▸ **Exercise aim**
Exactly as they appear, write the lines from the one containing "This screenshot has width=827, height=582." to the final line of the entries, leaving pictures out.
*** Dataset excerpts Section Begins ***
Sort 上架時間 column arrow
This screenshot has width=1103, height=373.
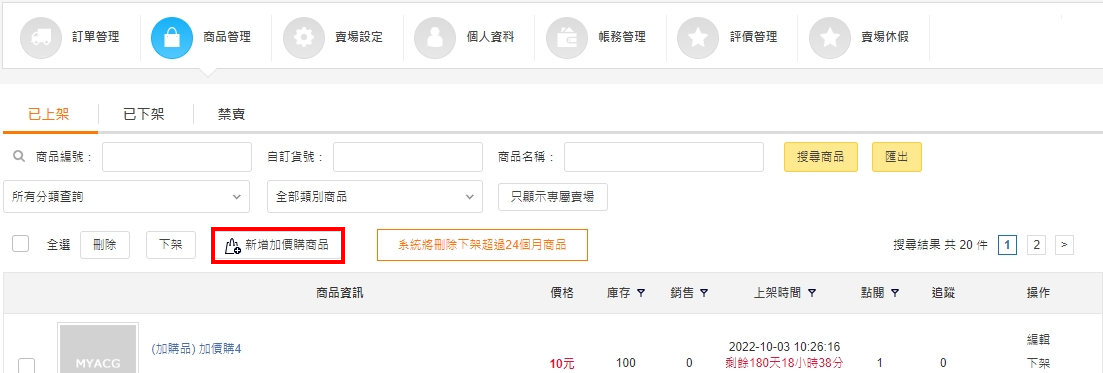(x=812, y=293)

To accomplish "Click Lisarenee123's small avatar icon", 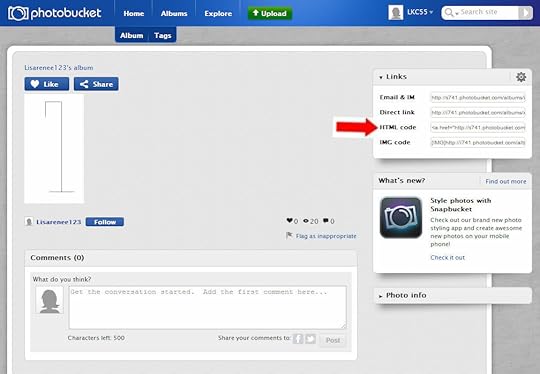I will point(29,222).
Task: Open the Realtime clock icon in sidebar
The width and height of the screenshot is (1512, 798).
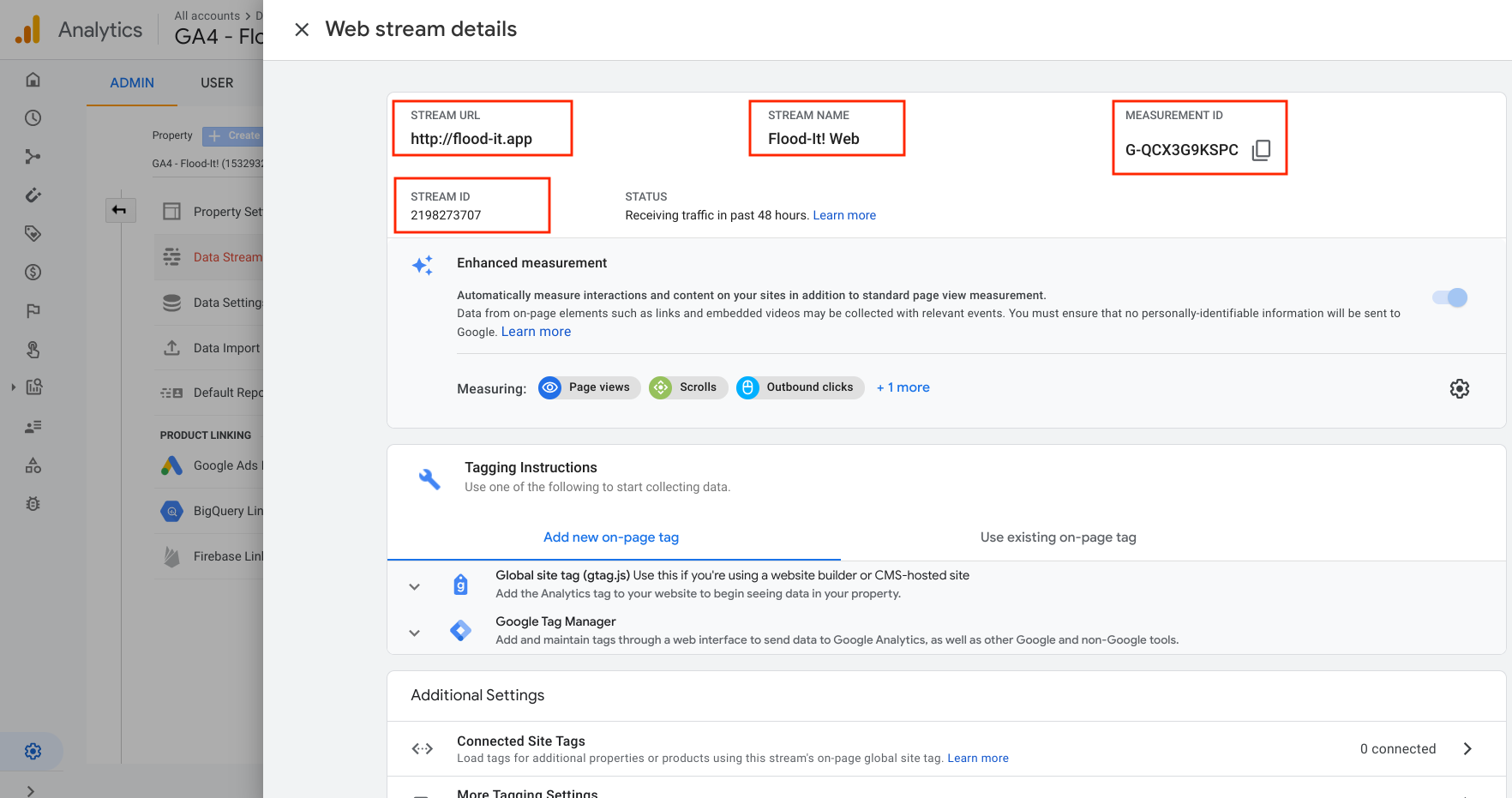Action: point(33,118)
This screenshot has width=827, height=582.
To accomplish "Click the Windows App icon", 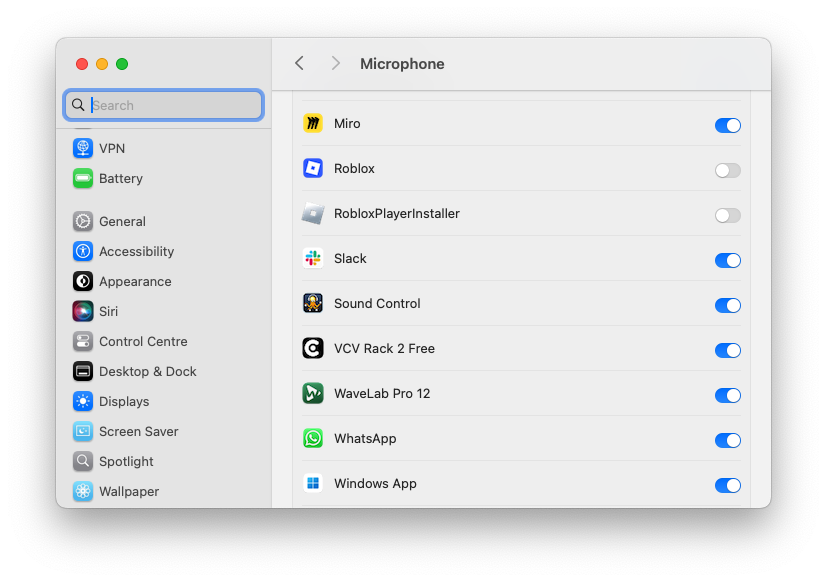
*** Dataset excerpts Section Ends ***
▸ **Expected answer**
This screenshot has width=827, height=582.
To accomplish "Click the Windows App icon", 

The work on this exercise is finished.